FIRDA is a nonspecific EEG pattern and has been reported in a wide variety of cerebral lesions and different metabolic disturbances [10, 14]. The neurophysiological mechanisms underlying the high frequency of FIRDA in our cohort are unclear. This may reflect subclinical encephalopathy related to cerebral involvement with frontal predominance in COVID-19, or mild hypoxic encephalopathy, as most patients required oxygen supplementation. One third of patients had a preexisting neurological condition, which may also cause FIRDA abnormalities.
The majority of studies published so far have focused on EEG changes during an acute phase of COVID-19 infection. Cognitive decline after COVID-19 along with EEG signal alterations have also been reported [19]. Further studies are needed to explain this correlation.
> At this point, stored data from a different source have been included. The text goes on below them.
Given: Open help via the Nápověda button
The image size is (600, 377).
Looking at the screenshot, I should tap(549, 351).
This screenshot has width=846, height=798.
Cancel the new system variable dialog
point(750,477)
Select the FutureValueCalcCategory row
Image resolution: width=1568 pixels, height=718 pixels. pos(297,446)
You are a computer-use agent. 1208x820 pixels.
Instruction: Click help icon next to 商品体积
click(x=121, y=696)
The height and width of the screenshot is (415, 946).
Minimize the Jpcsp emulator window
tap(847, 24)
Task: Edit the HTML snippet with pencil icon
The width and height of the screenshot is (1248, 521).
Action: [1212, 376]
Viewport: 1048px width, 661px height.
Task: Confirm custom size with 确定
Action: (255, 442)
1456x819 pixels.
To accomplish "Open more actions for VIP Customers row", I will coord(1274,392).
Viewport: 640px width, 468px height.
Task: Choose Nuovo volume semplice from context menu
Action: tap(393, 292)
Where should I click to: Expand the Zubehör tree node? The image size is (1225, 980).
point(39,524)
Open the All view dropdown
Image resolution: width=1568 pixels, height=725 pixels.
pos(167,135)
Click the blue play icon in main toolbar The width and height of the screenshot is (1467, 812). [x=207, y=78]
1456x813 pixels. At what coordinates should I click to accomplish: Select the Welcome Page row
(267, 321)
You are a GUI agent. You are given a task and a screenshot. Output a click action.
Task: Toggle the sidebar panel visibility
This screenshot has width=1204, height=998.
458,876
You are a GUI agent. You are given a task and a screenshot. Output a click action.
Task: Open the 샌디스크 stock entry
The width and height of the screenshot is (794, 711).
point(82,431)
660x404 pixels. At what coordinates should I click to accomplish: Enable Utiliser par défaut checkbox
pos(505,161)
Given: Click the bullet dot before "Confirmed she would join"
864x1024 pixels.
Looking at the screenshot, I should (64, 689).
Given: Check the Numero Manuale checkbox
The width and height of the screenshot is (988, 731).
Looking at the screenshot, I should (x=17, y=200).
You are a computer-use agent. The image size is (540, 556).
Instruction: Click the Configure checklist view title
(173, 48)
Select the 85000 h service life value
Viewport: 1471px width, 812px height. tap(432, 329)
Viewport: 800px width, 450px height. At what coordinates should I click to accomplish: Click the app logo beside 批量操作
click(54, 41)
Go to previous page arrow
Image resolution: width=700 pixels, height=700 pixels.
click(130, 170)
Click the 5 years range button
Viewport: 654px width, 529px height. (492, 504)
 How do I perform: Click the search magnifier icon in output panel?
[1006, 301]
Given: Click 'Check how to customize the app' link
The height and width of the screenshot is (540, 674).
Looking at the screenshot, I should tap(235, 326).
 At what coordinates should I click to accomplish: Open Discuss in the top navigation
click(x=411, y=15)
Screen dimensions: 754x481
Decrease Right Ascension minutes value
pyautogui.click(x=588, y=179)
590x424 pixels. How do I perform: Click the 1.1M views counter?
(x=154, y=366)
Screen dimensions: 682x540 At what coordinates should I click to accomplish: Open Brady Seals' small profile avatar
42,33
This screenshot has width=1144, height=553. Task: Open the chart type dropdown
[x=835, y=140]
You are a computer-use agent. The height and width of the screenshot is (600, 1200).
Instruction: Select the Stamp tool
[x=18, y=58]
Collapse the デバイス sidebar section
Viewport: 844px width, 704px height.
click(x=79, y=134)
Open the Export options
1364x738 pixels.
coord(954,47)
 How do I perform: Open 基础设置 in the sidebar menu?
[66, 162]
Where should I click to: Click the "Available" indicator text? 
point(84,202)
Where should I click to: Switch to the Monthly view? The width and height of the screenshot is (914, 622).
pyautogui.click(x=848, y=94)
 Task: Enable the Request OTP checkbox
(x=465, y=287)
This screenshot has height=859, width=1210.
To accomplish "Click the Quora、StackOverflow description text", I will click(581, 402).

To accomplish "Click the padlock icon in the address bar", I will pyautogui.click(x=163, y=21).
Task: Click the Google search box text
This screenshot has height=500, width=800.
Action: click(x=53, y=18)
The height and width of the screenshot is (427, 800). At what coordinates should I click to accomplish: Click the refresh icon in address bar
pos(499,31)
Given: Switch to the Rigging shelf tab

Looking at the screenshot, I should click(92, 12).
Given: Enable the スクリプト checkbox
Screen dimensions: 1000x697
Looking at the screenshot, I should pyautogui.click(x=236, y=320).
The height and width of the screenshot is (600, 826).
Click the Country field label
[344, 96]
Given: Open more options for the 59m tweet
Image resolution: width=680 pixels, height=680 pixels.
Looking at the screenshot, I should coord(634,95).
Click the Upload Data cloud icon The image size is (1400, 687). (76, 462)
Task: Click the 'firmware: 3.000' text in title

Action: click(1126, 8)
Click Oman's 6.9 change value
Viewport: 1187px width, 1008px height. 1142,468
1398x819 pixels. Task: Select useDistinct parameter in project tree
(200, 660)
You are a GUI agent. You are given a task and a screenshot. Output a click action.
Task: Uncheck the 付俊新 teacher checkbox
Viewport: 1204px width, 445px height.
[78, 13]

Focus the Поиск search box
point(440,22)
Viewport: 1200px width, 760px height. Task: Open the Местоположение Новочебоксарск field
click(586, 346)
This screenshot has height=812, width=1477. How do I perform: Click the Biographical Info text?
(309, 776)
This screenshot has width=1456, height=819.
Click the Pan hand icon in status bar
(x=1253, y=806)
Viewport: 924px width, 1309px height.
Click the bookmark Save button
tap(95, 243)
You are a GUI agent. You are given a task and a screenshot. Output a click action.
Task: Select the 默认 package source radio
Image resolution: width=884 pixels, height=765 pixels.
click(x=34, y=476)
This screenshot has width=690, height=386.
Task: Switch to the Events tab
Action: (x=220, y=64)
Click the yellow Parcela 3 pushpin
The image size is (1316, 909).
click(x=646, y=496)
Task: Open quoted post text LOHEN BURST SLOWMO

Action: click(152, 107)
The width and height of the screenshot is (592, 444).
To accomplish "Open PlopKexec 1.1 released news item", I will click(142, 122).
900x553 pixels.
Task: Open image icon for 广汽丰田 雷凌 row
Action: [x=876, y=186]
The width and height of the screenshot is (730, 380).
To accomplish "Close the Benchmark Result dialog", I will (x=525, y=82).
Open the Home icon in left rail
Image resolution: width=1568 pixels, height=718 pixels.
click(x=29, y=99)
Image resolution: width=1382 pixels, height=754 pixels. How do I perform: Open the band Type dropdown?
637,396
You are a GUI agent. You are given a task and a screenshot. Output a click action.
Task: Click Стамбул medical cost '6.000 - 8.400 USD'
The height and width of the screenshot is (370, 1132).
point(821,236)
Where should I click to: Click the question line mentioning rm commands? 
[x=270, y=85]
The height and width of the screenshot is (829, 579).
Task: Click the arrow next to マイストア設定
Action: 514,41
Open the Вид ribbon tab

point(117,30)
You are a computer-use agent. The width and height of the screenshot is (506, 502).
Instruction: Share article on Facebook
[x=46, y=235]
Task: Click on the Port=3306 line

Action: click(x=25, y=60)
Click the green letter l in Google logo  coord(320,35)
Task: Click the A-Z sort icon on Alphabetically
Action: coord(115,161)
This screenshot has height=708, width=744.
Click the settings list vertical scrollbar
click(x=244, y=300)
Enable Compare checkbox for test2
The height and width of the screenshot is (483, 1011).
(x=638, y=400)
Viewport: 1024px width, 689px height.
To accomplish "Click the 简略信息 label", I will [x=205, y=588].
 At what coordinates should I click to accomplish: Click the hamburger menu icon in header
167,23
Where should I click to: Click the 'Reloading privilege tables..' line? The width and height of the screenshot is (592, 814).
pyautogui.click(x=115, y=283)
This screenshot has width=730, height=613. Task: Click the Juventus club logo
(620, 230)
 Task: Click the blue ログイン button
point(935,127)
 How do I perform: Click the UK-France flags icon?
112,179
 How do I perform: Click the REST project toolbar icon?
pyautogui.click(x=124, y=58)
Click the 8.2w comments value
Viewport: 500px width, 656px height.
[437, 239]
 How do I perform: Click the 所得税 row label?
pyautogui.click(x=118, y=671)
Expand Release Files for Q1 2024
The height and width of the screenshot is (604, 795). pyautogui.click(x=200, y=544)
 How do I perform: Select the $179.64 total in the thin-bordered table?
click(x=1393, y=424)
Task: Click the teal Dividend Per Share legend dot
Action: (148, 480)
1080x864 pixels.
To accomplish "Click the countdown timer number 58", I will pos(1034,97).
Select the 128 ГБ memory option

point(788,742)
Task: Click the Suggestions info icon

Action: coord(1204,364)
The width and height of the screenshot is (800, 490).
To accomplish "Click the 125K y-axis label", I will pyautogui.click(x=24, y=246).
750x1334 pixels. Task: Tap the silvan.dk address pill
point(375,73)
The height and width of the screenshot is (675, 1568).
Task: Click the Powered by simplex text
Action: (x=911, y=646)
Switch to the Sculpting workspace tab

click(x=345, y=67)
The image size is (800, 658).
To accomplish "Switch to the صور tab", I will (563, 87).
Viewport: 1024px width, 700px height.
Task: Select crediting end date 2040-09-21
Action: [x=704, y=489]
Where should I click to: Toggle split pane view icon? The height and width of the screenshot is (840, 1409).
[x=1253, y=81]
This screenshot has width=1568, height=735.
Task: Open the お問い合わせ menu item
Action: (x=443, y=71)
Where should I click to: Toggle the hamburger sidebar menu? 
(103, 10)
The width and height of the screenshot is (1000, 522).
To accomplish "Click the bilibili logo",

This study has several limitations. Firstly, the sample was small. EEG studies have been significantly underused due to exposure concerns and limited resources. Secondly, this was a retrospective study, and all data was extracted from electronic medical records. Thirdly, we utilised only routine EEG without continuous monitoring, and a substantial percentage of electrographic seizures could have been missed. However, unlike many other studies [6, 11] we used a full set of electrodes in all cases.
Conclusion
Patients with a COVID-19 infection may frequently manifest with an abnormal EEG, mainly with background slowing. FIRDA seems to be a frequent EEG pattern in less severe cases of COVID-19 infection.
Clinical implications/future directions
Background slowing and FIRDA may reflect subclinical COVID-19 related encephalopathy or mild hypoxic encephalopathy. The neurophysiological mechanisms underlying the high frequency of FIRDA in less severe cases of COVID-19 are unclear. Future studies are needed to establish whether COVID-19 infection increases the risk for FIRDA, and to investigate the pathogenesis of this EEG pattern.